Over the past couple of days, I’ve come across several quotes and ideas about how one goes about choosing a vocation in this life. I’ve really enjoyed Frederick Buechner’s thoughts from The Sacred Journey – a man who always finds the most eloquent way of choosing words, and it is heartening to hear how he knew he was drawn to this work:
“And I found work to do. By the time I was sixteen, I knew as surely as I knew anything that the work I wanted to spend my life doing was the work of words. I did not yet know what I wanted to say with them. I did not yet know in what form I wanted to say it or to what purpose. But if a vocation is as much the work that chooses you as the work you choose, then I knew from that time on that my vocation was, for better or worse, to involve that searching for, and treasuring, and telling of secrets which is what the real business of words is all about.”

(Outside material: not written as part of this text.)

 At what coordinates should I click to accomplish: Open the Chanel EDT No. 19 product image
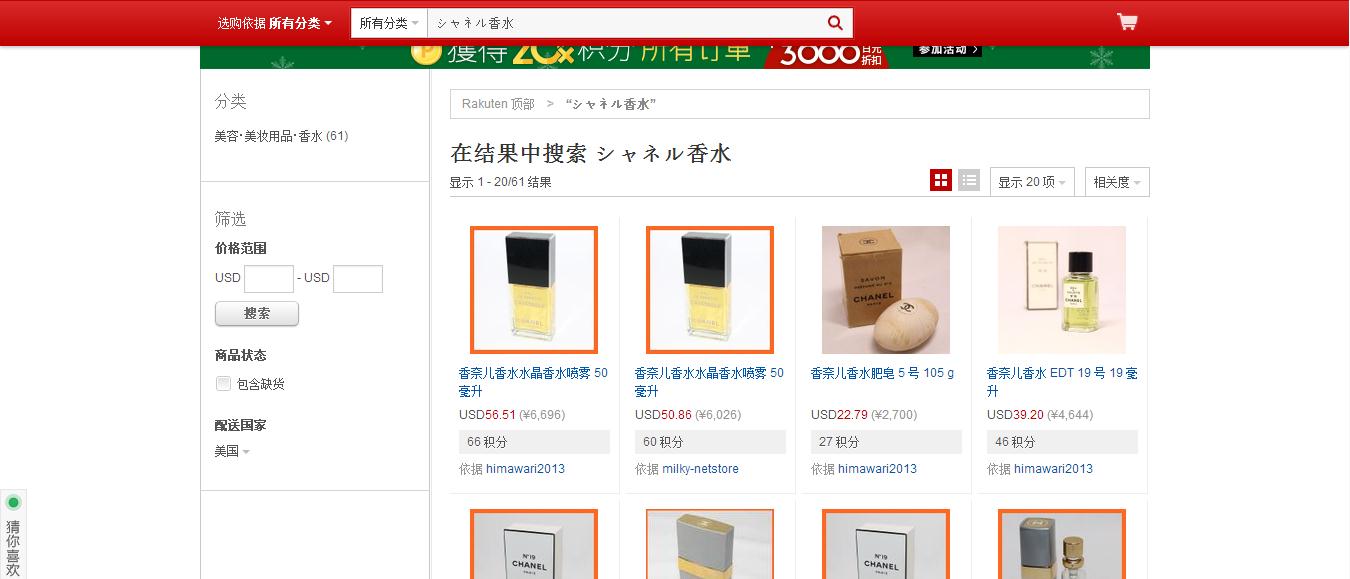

This makes me think of how it was that I came to study religion at UC Santa Barbara. Such a choice was not a popular one; as a sorority girl at a known party school, many people threw me questions such as “Are you going to become a nun?” and “What in the world will you do with that major?” Even my own father asked what I’d do with this as a major, and I was quick to point out that he had gotten a Master’s degree in Philosophy, to which he said “Touche.”
At any rate, in my heart, I was drawn to religion in ways that I can not explain. I loved the history of it, and I loved the languages. Most of all, I first discovered my love of this discipline in a course called “Introduction to the Ancient Near East,” in which we studied, well, the dieties of the Ancient Near East. Eventually, I did an honors thesis on the same topic.

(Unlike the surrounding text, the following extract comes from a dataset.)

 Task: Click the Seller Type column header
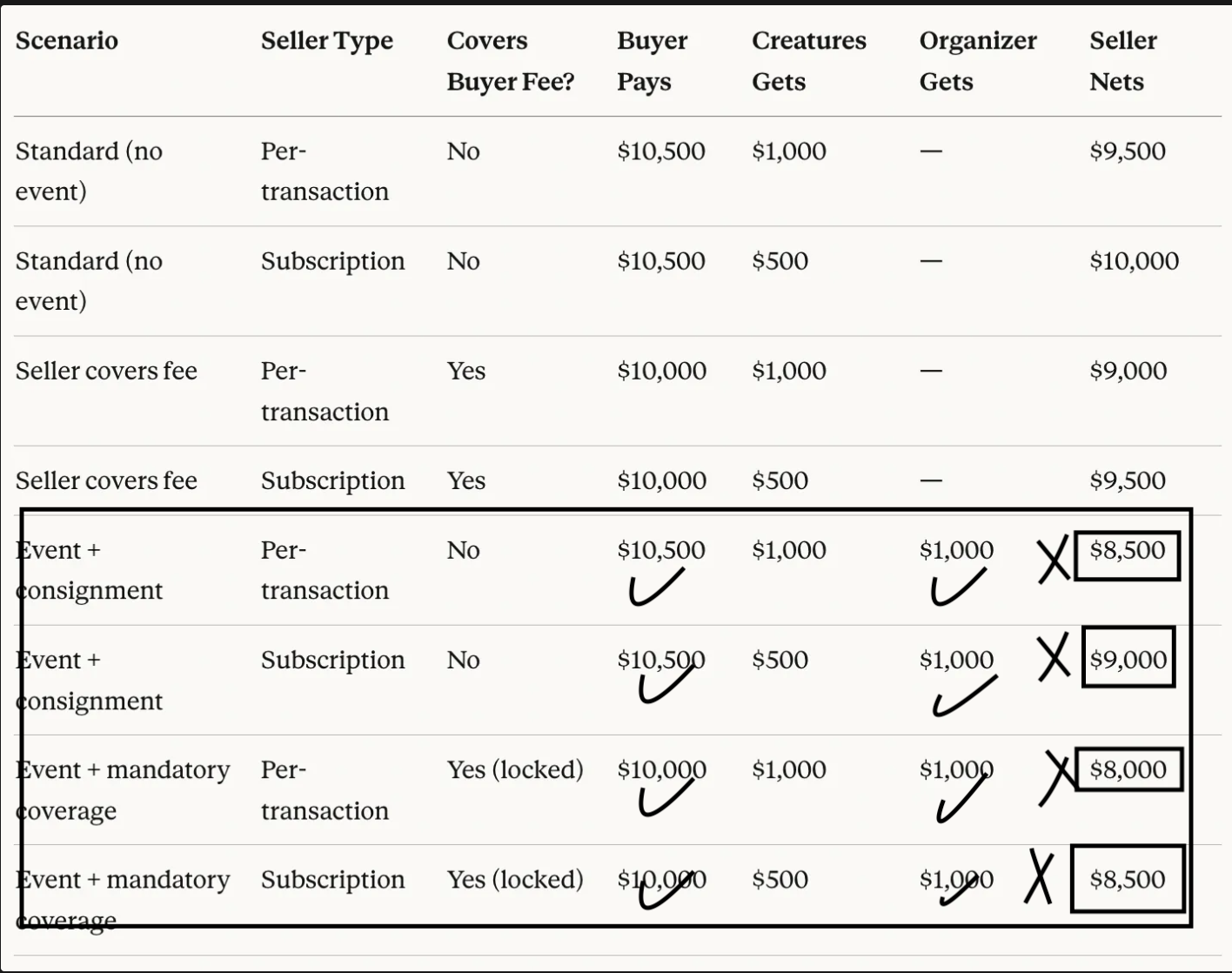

I can say without hesitation that at the time, I had no idea what I would do with this major. I knew I’d found something that spoke to my heart. I knew that I could sit for hours at a time reading about the Old Testament, and translating Biblical Hebrew, and it would seem like only seconds had passed. I knew that I would be OK, and that somehow somewhere I would use the education.

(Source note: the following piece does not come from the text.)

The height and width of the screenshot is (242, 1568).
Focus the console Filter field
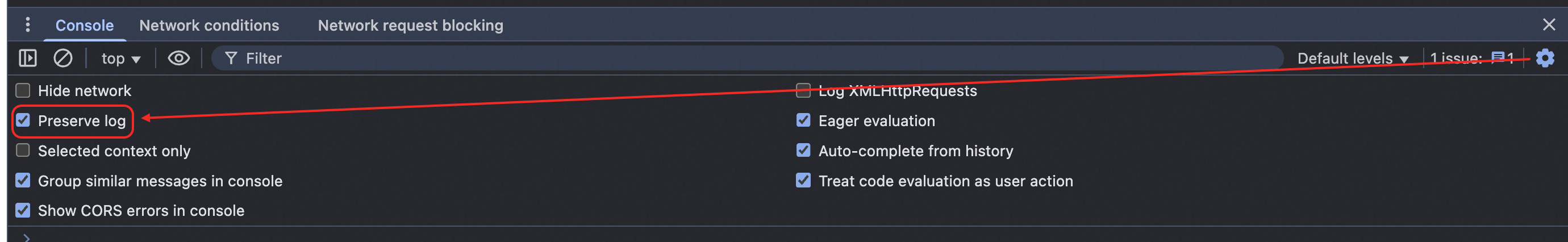(731, 59)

It surprises me in some ways that I am now a retreat leader, I can admit that early on I would not have seen being drawn to service in this way. But, the really amazing thing is that I find that same peace and happiness, that same sense of losing myself in a topic, that same joy when I am working on retreat planning, and when I am leading a retreat as I did way back in college, studying the material. I very much have found a home in this space, and for that I am grateful.